Aviation News - Calendar Week 25

I´ve collected some comments from the aviation world in the last few days:

Power-on-Testing at 787
The american press celebrates the “Power-on” of the 787. I spoke with some sources near to the A380 program about the nature of this power on. They´ve explained to me, that the power-on is the easy part. You essentially call the fire department, attach ground power to the aircraft, switch on the electric components and hope that the fire department stays calm at the side. And in regard of the power-on it´s important to know, for what components they did the power-on test (for example cabin-power-on, cockpit power-on, avionics power-on). Nevertheless: The hard part comes later … the so-called E-Test. In this test you really check, if all components are connected in the way you´ve designed it, if you have unexpected crosstalk in your wires and so on. And according to my sources this is the funny part, especially at the first plane. To speak in computer industry terms: You´ve racked up all your servers and switches, connected them after your plan, switch them on and hope that you didn´t connected a 240V power line to one of your patch panels by accident fscking up your expensive Juniper T-class router. And you do this for your complete datacenter at once. And now you have to configure all your systems and check if all your cable plans make sense.
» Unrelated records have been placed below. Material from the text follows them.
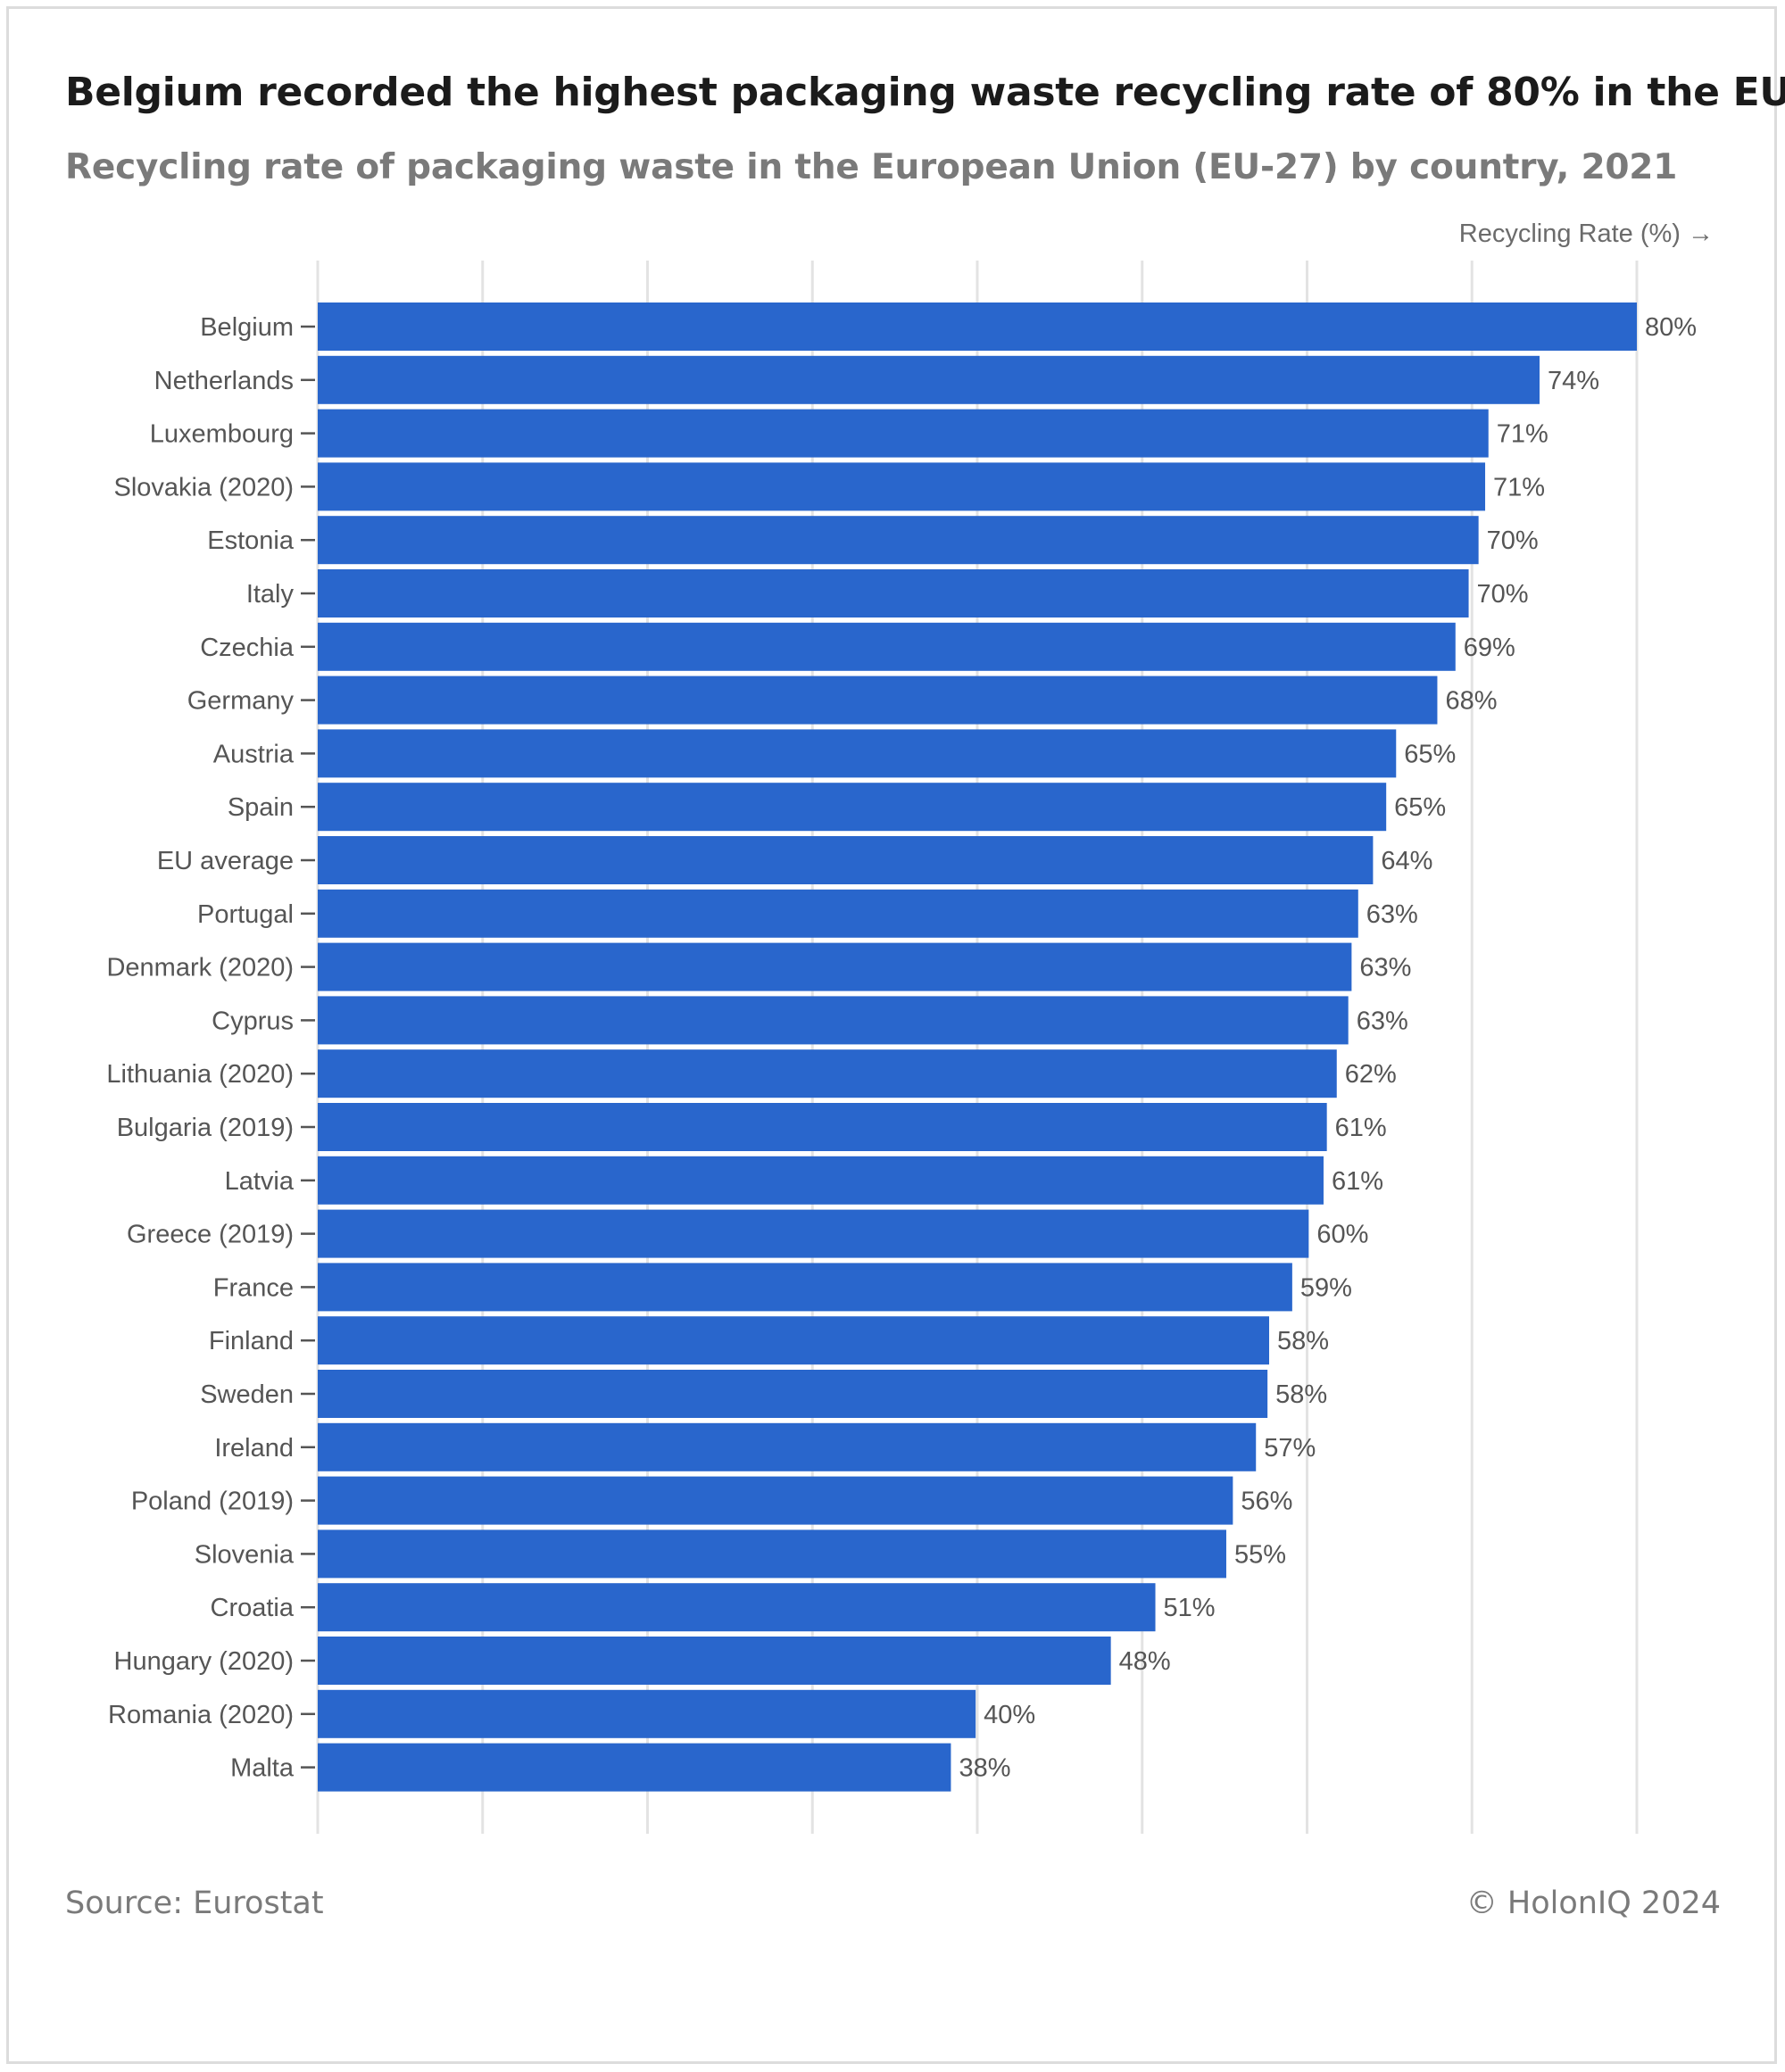 This screenshot has height=2072, width=1785. I want to click on y-tick-label: Cyprus, so click(253, 1021).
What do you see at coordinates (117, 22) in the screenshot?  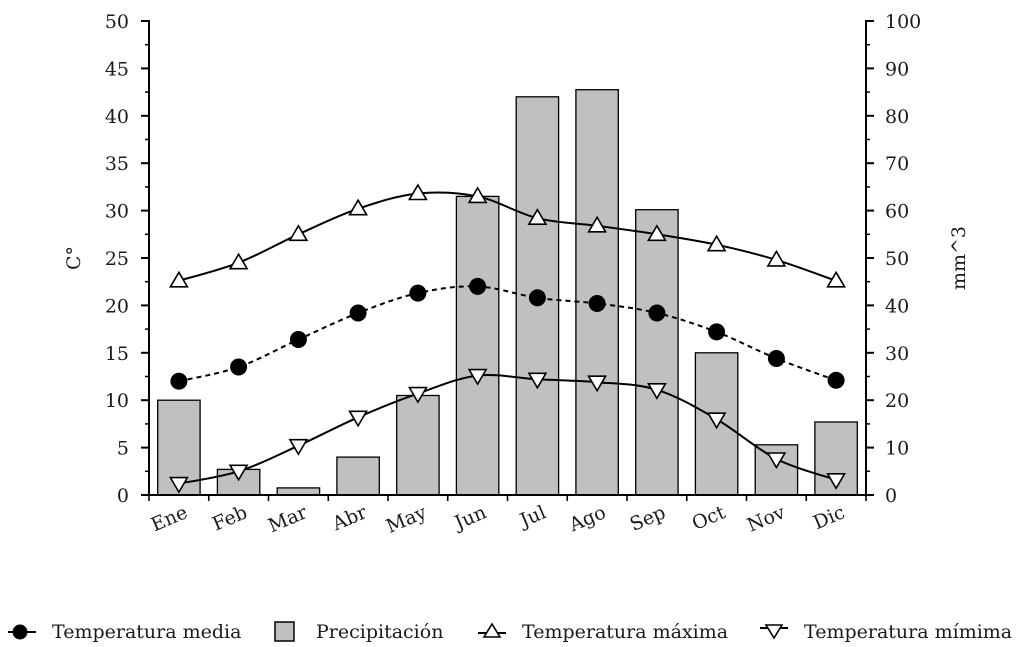 I see `left-axis-tick-label: 50` at bounding box center [117, 22].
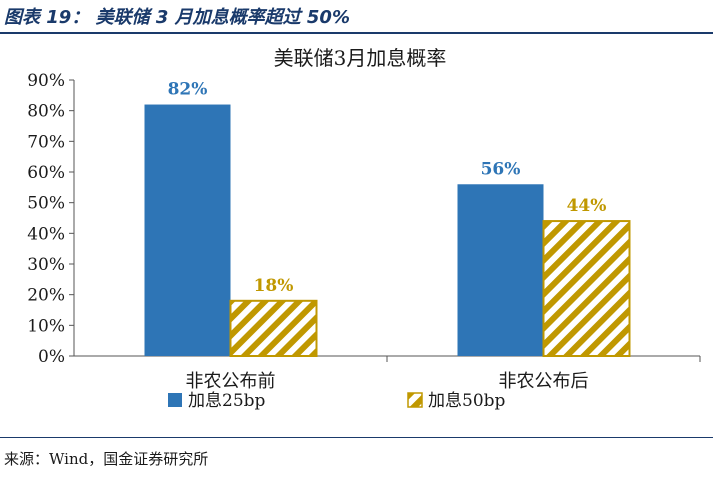 The image size is (713, 480). What do you see at coordinates (356, 33) in the screenshot?
I see `title-rule` at bounding box center [356, 33].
Okay, an important milestone for Boeing, but much less important than the reports in the newspapers may suggest. Well … i don´t expect well researched reports in newspaper for some time now. 787 delays
By the way: The 18 month first delivery delay for the 787 is only one half of the story. Monarch reported, that they expect a 30 month delay for their 787 deliveies. Aeroflot expects a 28 month delay. You have to take into consideration that this are the delays before the first flight and certification of the aircraft. The tanker deal
This week the GAO ruled, that the Air Force has to reconsider the decision for the new tanker fleet. Okay, german newspapers wrote that this is a disaster for EADS. I don´t believe this. Something different will happen: The Air Force told at several occassions that they want the KC-45. To keep up their faces they have to decide for KC-45 again. The last time they have decided to explain their decision with “Sorry, but you was a tad to expensive”. I think this was a face-saving move in favour to Boeing. The next decision will be based on more hard facts: Old and small airframe with modifications in their early planing stages to keep their old 767 line running. Boeing may have forced the Air Force to say: “Your plane is inferior to the Northrop/EADS offering”. As i wrote before: Boeing has some problems with deal. The 767 isn´t the plane the US Airforce really wants. But they can´t really use the 777. The Triple-7 sells quite good and the assembly lines are not really underworked. And i don´t think they will use they best staff for the tanker deal, as they have to finalize the 787 before (with almost 1000 orders the actual delay may result in hefty contract fines).